The converted attic is gorgeous. The couple use it as an office. It has a big picture window that looks across the train tracks to Greystones Harbour. It is one of the house’s best features.

The 218sq m (2,347sq ft) house is set on about one third of an acre and asking €749,000 through agents DNG. Number 4 the Arch, a considerably smaller four-bedroom detached property of 179sq m (1,926sq ft) went on the market in 2011 with an asking price of €720,000, and is understood to have gone sale agreed well below that figure last July.

The Arch backs onto the raised train tracks that carry the Dart, inter-city and freight trains.

Greystones has always been a home from home for Manchester-based second generation Irish lawyer Kevin Finnigan who has been holidaying there since he was a child when his father, an emigrant who left Ireland in the 1930s, bought a property in the fishing village. Fourteen years ago Finnigan, charmed by Hawthorns, a bijou two-storey period house of just 67 square metres (721sq ft) hidden off Trafalgar Road, bought the place.

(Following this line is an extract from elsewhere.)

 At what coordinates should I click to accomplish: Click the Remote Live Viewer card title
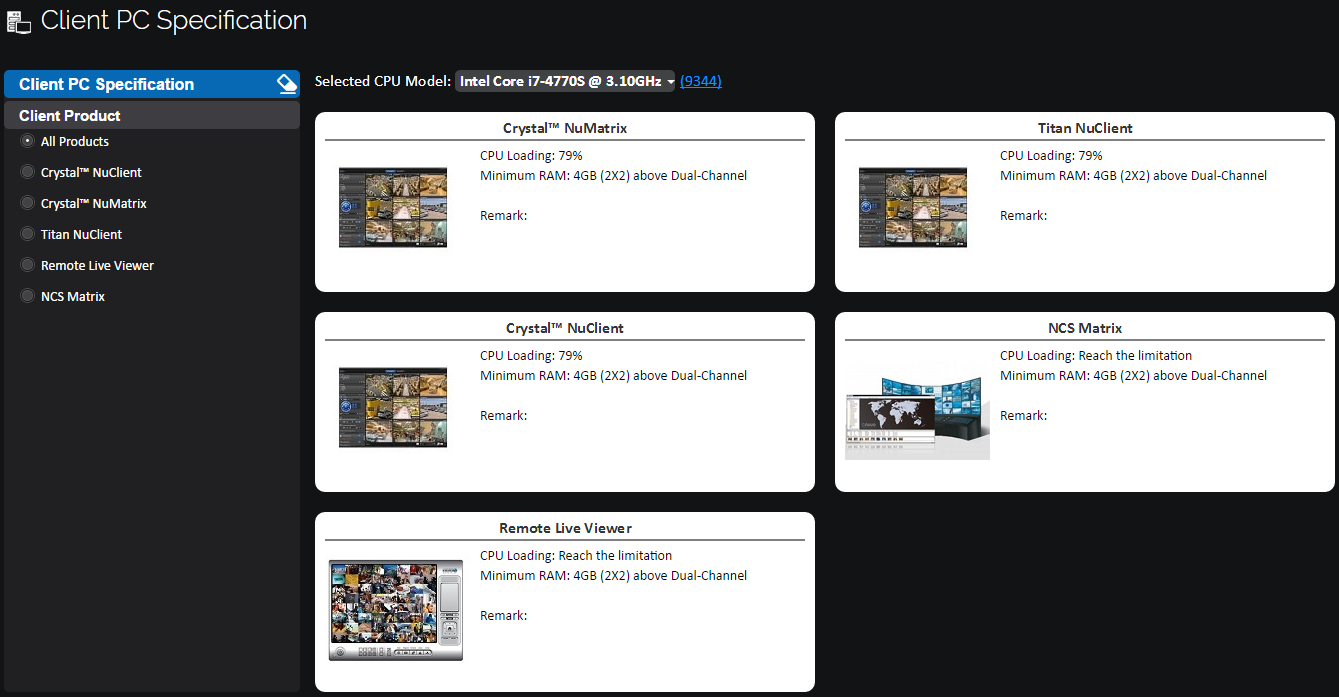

The property is completely private and hidden from view. It’s accessed by a vehicular gate. A lovely mosaic tiled glass porch opens into a small hall. The sitting room is to the right and has a small stone fireplace and a glass door leading directly out to the garden.

The kitchen is on the other side of the hall. The cupboards have been hand-painted by abstract landscape artist Mick Gemmell who is based further south in Newcastle.

Upstairs there are two bedrooms. The master is a charming space with dual aspect windows, the bay window overlooks the adjoining property’s back garden and has views of the harbour.


Cliff walk
While there is a set of bunk beds in the second bedroom there is probably room for a queen-size bed.

There is vehicular and pedestrian access onto Trafalgar Road, a street that agent

Nick Crawford describes as “the Coliemore Road of Greystones”. The La Touche Hotel, a spectre of a Victorian building, blights the road. The property has been empty for years.

The house is two minutes from the harbour, its new marina which has 130 berths and South Beach, where Finnigan used to swim every day.

Finnigan also liked to do the cliff walk over the headland to Bray. In the evenings he liked to walk down to Dann’s Bar in The Beach House for refreshment and some music. Finnigan, now 60, doesn’t get to spend as much time in Greystones as he used to and is selling up.

The house is small but there is room, subject to planning permission, to extend out to the front and side to make it more family friendly.

The south by southwest-facing garden is on average 9m wide and 37m long. Any prospective family will love the fact that house is almost opposite St Brigid’s national school and is around the corner from St David’s secondary school, which with its picture windows and seascapes must boast the most distracting views in Ireland.

The house is asking €395,000 through Crawfords.